Long story short, we decided to go for it and make something approximately MVP to test in the wild — something that could be used to issue real, legal Roadworthy Certificates and Test Reports (what you get if your vehicle fails the examination) by actual licensed vehicle testers, during a limited trial. This means our software is going to be live, used by select people, given thorough road-testing (haha) in a variety of mechanic stations, and maintained and improved by the IT department here.

Although that’s a short simple paragraph it is actually a major success.
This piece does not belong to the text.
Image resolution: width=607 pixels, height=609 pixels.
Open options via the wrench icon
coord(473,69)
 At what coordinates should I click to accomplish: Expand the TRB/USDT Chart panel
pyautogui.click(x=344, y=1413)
It’s further than we were expected to go within this 6-month Fellowship, and gratifying to see something we created actually going live within the time we are here.
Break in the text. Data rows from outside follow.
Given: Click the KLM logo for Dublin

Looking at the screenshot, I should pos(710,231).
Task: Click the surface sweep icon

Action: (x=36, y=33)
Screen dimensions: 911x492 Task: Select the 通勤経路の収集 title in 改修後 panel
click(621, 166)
As I write there are a little over two weeks left to go, and as I think I’ll be creating some fun instructional posters and guides and other wrap-up, I’m writing this ‘end-report’ early. But the main things you can take away from this is:

  1. We created a ‘proof of concept’ that will be used to create real, legal roadworthy certificates during a short trial period. It will also gather feedback to inform the full featured product.
  2. We contributed to the culture and uniting the area of business we were embedded in, sharing new ways of working and a common-goal project that everyone has been invested in.
  3. We learnt a lot about processes surrounding vehicle safety, registration and licensing in Victoria. I also went through the roadworthy and vehicle transfer process with my own car. Hands-on service journey research!
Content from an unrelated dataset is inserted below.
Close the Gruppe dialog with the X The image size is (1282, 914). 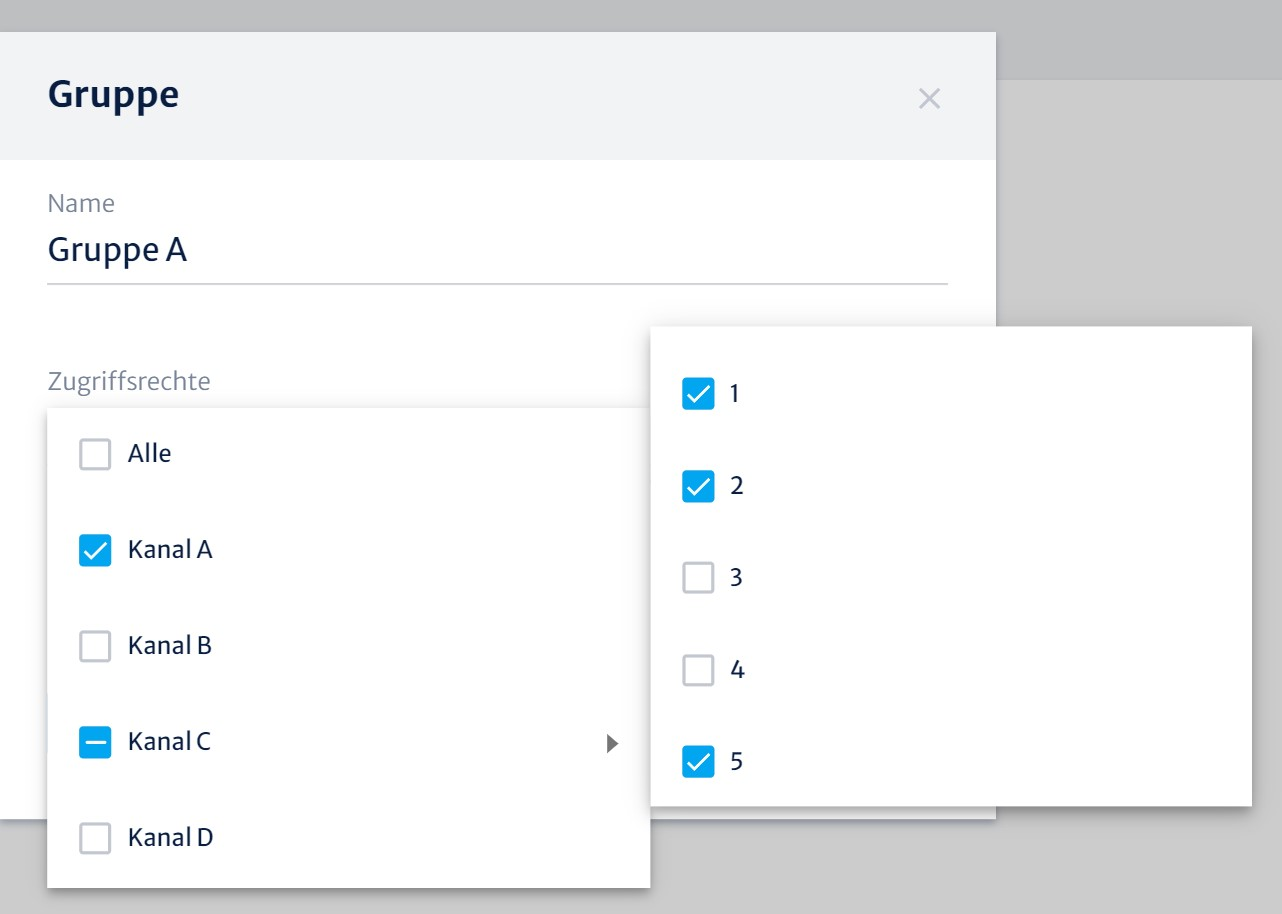[929, 98]
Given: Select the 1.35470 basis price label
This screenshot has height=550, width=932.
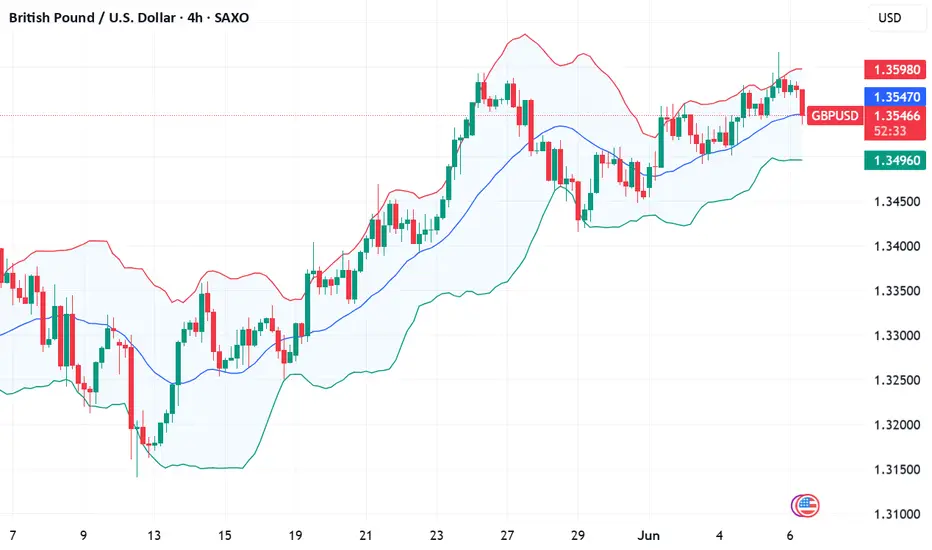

Also I think it is important to highlight how much I learnt from the other fellows. Service design and sustainable design, thorough critiquing of designs, accessibility, licensing, emotional stability and strategies to move through the fellowship, shared experiences of the design, development, and interactions with government, among so much more. The fellows are some of the most wonderful resources that you have as a fellow yourself. They are in the same position; and connecting with previous fellows who have come through this already and survived was incredibly valuable.

I also had the unique experience of being offered a temporary home by my teammate fellow while I was house-hunting, for which I am eternally grateful. The fellows have gone above and beyond in so many ways that I have not experienced in other workplaces. The level of differences and hard-to-wrangle independence the fellows have has been really cool to be a part of, and created interesting friction and better ideas and solutions.

The fellows, I can’t say this enough, the fellows are part of what brings you out of the box of government, the people who will talk you through it if you’re lying on the floor in some level of existential angst, the people who weekly come together and eat and share ideas or their presence.

Forgive my cliches and emotional gushing but they’re just the lifesavers and support you need in this job.

Code for Australia itself has been the most supportive, open, trusting organisation I’ve been a part of. I think I can see why new fellows are brought into new projects, as Alvaro said in a blog post once, the naivety of going about your business in government like there’s no problems and no walls is such a strength. I think this changes over the fellowship, awareness of boundaries reinforces boundaries; awareness of protocol and bureaucracy has changed the way I think about what is possible. Not that you can be innocent of processes forever — and we are still apparently working very differently to long-time employees. It’s always hard to see this from the inside.

Grace asked for this blog post as part of a status report on just where we are finishing up with regarding our digital solution, so I hope that this conveys, alongside the emotional wandering, a success which makes this project case-study-worthy apparently: a usable testable digital product for making roadworthy certificates, which can be extended to cover other vehicle safety schemes. It’s going to be replicable, scaleable, and functional.

I think I can say we are proud of it.